Silent German Sci-Fi film from 1927, directed by Fritz Lang. Considered one of the forerunners of the genre and one of the most expensive films ever made.

It tells the story of a society divided in two, the workers on the underground and the wealthy on the exterior, how Freder, the son of the supreme ruler of the city, falls in love with a worker named Maria and the class confrontation between them fueled by Rotwang, a Mad Scientist rival of Freder's father Fredersen.

Aside from its progressive storytelling, it is also known for being heavily fragmented, the results of both heavy Bowdlerization in its trip to foreign markets, and of poor preservation techniques back in the '30s (plus a little thing called World War II).

Up to 25% of the original footage was considered lost before turning up in a museum in Argentina in 2007, albeit in inferior picture quality. The rediscovered footage was cleaned up as well as possible and integrated into the existing restored footage. The rediscovered version also confirmed the exact running order of shots, which in previous versions could only be guessed at. This new version runs only about five minutes short of the original 1927 German cut, as opposed to nearly an entire hour shorter in some versions. Unfortunately, two scenes still remained too badly damaged to restore, and were replaced by title cards. It made its big US debut at the Turner Classic Movies festival in 2009 and on television on Turner Classic Movies in November 2010. This nearly complete version was released on DVD and Blu-Ray in late 2010.

This Troperiffic film is either the Trope Codifier or possible Ur Example for approximately 65.4% of science fiction tropes. Not to be confused with the anime film of the same name, which is Suggested By but not adapted from it.

Also notable is the 1984 color-tinted restoration by composer Georgio Moroder, which is only available on VHS and LaserDisc due to its controversial 80's pop soundtrack. Until now, anyway. Moroder's version is now available on Netflix instant streaming (alongside the full restored cut), and a DVD/BD release is soon to follow.
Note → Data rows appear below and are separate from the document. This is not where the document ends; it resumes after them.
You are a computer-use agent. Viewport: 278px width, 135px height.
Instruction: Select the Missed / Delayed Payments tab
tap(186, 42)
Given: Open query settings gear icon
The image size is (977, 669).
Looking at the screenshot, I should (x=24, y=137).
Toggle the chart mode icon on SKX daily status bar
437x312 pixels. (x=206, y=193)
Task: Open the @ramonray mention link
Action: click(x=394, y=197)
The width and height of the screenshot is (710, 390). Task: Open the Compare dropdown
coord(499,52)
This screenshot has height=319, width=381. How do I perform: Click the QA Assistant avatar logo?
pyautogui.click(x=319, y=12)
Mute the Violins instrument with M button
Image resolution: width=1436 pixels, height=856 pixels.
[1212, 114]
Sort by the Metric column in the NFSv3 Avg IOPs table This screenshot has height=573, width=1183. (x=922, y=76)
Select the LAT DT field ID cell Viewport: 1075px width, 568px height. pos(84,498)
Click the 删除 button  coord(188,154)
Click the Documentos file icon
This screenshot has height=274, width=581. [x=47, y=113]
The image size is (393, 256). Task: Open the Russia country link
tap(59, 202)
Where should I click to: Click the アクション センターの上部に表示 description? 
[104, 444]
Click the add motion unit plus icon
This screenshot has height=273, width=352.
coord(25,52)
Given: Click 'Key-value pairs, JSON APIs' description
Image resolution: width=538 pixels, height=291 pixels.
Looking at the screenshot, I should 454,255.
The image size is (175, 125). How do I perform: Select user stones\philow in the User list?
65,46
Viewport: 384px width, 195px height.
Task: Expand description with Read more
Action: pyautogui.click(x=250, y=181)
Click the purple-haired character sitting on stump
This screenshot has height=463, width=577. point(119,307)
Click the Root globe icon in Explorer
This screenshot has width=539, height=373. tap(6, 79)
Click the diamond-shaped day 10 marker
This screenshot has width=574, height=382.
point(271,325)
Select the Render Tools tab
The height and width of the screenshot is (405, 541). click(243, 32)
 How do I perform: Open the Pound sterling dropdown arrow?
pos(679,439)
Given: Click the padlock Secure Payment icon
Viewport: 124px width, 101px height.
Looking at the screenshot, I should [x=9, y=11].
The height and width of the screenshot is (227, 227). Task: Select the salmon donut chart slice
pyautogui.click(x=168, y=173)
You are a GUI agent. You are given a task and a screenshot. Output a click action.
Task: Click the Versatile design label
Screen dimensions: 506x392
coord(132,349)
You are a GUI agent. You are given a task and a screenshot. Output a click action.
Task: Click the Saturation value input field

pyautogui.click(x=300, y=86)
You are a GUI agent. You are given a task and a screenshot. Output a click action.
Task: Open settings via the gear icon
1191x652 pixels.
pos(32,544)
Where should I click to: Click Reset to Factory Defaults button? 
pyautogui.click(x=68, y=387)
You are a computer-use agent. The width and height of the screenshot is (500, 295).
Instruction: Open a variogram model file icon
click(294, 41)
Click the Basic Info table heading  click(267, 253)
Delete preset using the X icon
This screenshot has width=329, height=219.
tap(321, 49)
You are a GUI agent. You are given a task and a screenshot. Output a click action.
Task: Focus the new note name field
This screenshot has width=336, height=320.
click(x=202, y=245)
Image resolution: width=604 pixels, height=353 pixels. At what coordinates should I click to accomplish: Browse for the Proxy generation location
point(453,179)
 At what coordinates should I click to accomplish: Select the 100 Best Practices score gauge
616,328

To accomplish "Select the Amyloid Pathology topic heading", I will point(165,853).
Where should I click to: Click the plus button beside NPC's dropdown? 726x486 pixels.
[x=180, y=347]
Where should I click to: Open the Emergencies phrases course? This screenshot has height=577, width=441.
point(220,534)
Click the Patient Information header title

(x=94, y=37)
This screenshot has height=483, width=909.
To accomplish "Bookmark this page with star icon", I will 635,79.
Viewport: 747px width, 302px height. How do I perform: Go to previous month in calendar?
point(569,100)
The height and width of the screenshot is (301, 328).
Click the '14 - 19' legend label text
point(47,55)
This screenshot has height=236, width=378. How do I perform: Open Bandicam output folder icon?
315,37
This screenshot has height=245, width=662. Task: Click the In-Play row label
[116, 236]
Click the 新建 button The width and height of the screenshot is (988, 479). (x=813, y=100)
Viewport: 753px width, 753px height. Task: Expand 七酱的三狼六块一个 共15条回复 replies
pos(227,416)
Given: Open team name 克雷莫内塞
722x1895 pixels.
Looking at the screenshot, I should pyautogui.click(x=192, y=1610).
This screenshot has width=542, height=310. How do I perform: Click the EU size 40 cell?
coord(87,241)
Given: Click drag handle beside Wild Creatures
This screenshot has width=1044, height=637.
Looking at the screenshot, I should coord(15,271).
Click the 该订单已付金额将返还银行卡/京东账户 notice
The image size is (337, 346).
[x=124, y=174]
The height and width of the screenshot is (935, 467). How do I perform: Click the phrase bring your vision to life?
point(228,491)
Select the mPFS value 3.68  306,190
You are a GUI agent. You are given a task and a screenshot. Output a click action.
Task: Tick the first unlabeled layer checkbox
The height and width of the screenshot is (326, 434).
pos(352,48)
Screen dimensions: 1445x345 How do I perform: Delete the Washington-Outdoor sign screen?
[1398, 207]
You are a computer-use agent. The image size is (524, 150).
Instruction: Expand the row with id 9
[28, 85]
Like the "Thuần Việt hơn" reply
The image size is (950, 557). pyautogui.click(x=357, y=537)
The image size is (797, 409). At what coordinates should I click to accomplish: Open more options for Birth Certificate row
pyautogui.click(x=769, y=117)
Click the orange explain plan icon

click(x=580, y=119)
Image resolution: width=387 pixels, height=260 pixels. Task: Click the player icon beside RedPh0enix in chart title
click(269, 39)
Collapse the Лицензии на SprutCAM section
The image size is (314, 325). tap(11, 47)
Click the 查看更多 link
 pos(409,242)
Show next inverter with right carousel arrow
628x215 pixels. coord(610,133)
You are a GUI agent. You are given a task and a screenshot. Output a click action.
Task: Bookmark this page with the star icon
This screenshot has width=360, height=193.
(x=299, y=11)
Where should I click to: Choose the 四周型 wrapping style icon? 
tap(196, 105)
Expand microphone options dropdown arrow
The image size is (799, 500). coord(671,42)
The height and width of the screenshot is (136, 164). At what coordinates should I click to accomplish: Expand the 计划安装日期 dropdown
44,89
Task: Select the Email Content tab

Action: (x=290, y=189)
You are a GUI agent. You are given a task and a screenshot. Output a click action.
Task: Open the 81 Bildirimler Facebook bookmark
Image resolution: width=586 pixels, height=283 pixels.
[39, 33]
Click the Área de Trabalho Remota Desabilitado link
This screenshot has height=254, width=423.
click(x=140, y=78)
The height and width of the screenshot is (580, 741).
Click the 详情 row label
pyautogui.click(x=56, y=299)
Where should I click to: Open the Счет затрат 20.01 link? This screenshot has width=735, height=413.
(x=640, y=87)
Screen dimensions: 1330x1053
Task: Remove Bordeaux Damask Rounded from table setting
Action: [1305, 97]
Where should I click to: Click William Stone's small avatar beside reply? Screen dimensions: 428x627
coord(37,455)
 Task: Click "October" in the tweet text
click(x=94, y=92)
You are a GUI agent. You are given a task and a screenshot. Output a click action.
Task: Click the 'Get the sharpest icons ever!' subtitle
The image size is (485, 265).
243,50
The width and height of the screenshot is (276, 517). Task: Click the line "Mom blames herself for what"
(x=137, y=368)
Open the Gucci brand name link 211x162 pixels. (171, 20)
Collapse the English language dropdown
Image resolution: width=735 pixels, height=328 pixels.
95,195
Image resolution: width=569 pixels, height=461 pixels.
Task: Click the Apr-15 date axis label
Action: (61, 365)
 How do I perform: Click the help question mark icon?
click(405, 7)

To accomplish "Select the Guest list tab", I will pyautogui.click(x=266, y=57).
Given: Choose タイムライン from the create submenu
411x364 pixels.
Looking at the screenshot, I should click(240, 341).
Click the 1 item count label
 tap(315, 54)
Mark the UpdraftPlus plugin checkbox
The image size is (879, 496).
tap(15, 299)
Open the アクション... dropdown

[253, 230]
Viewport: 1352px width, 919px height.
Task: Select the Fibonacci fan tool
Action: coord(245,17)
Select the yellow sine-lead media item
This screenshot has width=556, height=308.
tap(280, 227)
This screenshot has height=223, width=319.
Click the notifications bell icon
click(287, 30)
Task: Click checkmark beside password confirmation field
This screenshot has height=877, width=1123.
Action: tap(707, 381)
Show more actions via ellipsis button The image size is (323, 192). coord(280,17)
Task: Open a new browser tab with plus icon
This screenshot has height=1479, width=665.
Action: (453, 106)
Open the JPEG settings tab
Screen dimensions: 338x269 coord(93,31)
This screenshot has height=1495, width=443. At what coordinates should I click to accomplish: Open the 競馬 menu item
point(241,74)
In the UK, a 2-hour cut of Metropolis is available for streaming on Love Film.com .


Works it has inspired:

Trope Codifier, or Ur Example for the following sci-fi movie conventions:

Consequently, many find that Metropolis Is Unoriginal: This movie's tropes, characters, visual style, and special effects have been mimicked to the point of exhaustion. Ironically, on its release people criticized the plot for borrowing heavily from Victorian melodramas and other sci-fi stories; H. G. Wells in particular felt he'd been plagiarized. So some of it may be even older than people think.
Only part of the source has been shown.